Geklust. Dat moest er worden. Van het eerste plannetje, zo hier en daar een likje verf, een muurtje verzetten of een keukentje verplaatsen is weinig terecht gekomen. Het werd een fors plan. Haal een oude woning leeg en zie het resultaat. Er zit meer werk onder en achter het betingel dan verwacht.
Toch wel wat gevaarlijk, vond de vader, die leidingen. Het grote sleuven trekken begon.
Toch eigenlijk niet zo mooi, vond de schoonzoon, die plafonds. Hij verstopte zijn krullenbol onder een gekleurde haarband en werkte uur na uur aan de verfraaiing van het pand.
Toch eigenlijk niet zo handig, die keuken, vond de dochter. Het grote rekenen ging beginnen.
Het bekende ‘van het een komt het ander’ werd dus revolutionair in praktijk gebracht.

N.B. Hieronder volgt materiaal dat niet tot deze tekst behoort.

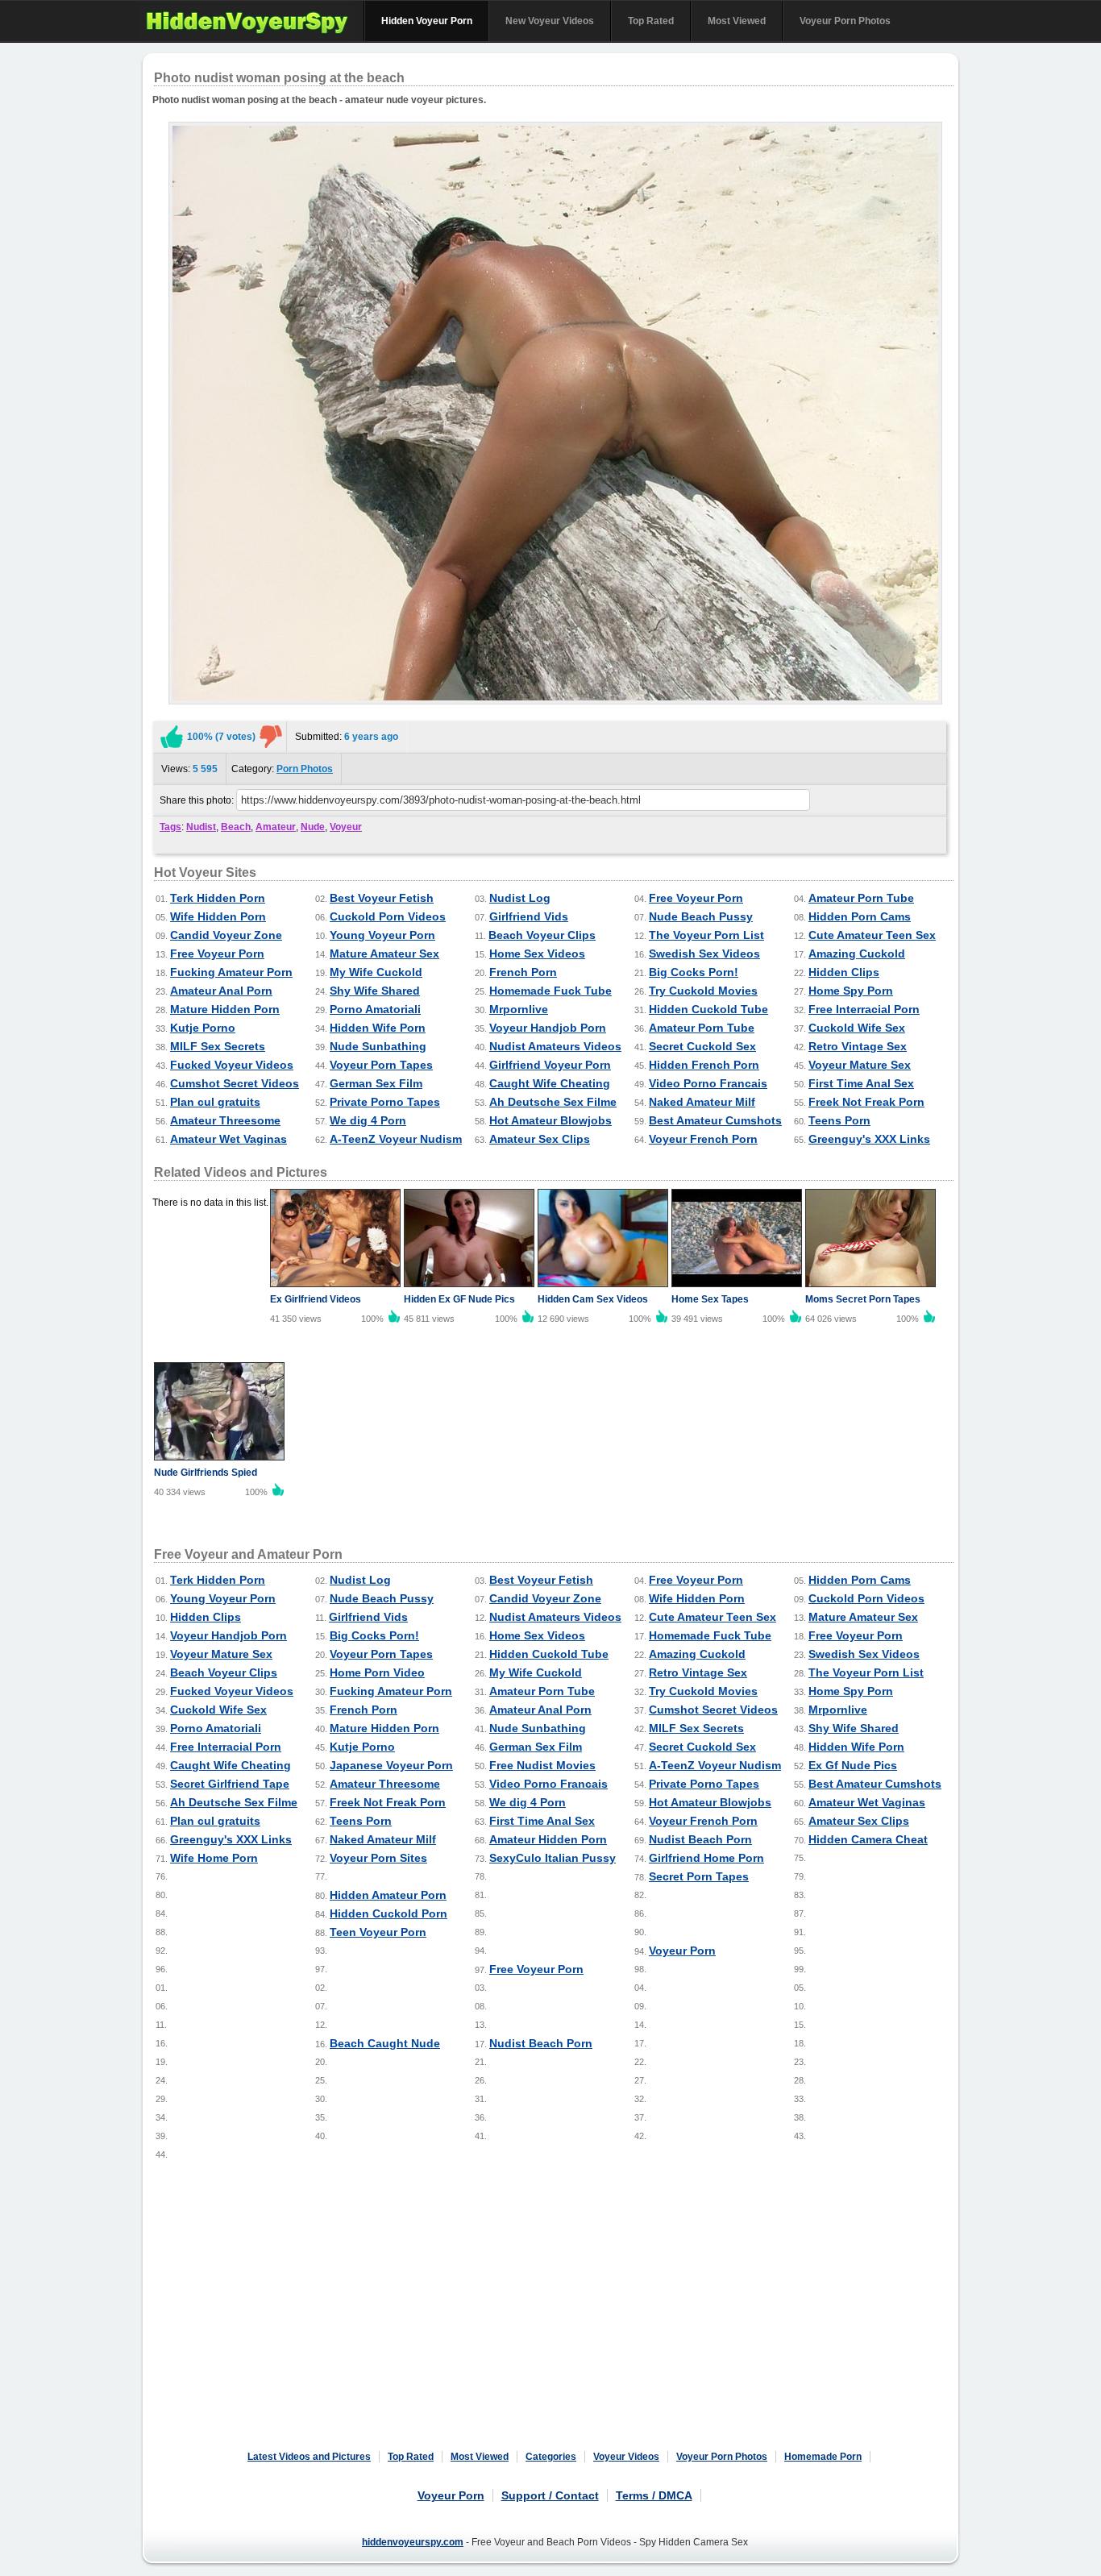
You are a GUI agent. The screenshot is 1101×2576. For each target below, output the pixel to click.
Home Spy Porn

Onder de vloer kruipruimtes schonen, hoog in de lucht het plafond met vezel behangen. Niets werd aan het verbouwingslot overgelaten.
Aannemers, mannetjes, familie en vrienden werden gepaaid met broodjes en koffie. Er was namelijk ook nog haast geboden, de hele verbouwing kende een tijdslimiet, de bollende buik van Marieke als graadmeter voor het tempo van de klussende mannen en vrouwen. Vriendinnen voor de catering, zus en buren voor de oppas, ouders voor alles…
Zo af en toe belandden Rick en ik ook in deze verbouwing. We schilderen en schuurden of veegden voor de veelste keer met een grote bezem puin en gruis de tuin in. De verzorging van tuin komt later wel, beloofde ik Marieke en vooral mezelf.
Op lange termijn zou dubbelglas een uitkomst zijn. Vonden de trotse huizenbezitters, inmiddels een beetje murw van weken stof en geen eigen bed. Vader Wim trok zo zijn eigen plan, kocht 12 ramen met evenzoveel sponningen en ging aan de slag. Op een zonnige namiddag ging er een volgende lange ruit in.
Hulp was geboden, dubbelglas is zwaar. Vanaf het terras, even stiekem een plantje poten, zag ik een een oogopslag twee mannen, beiden aan een kant van het dubbelglazige raam. Hun handen plat tegen het glas, de vingers gespreid. Wim tikte de spijkertjes in, Rick zorgde voor het evenwicht.
Zo breekbaar als glas, zo trots was ik op dit schouwspel.

Willie,
18 april 2007

This entry was posted in Geen categorie. Bookmark the permalink.

Comments are closed.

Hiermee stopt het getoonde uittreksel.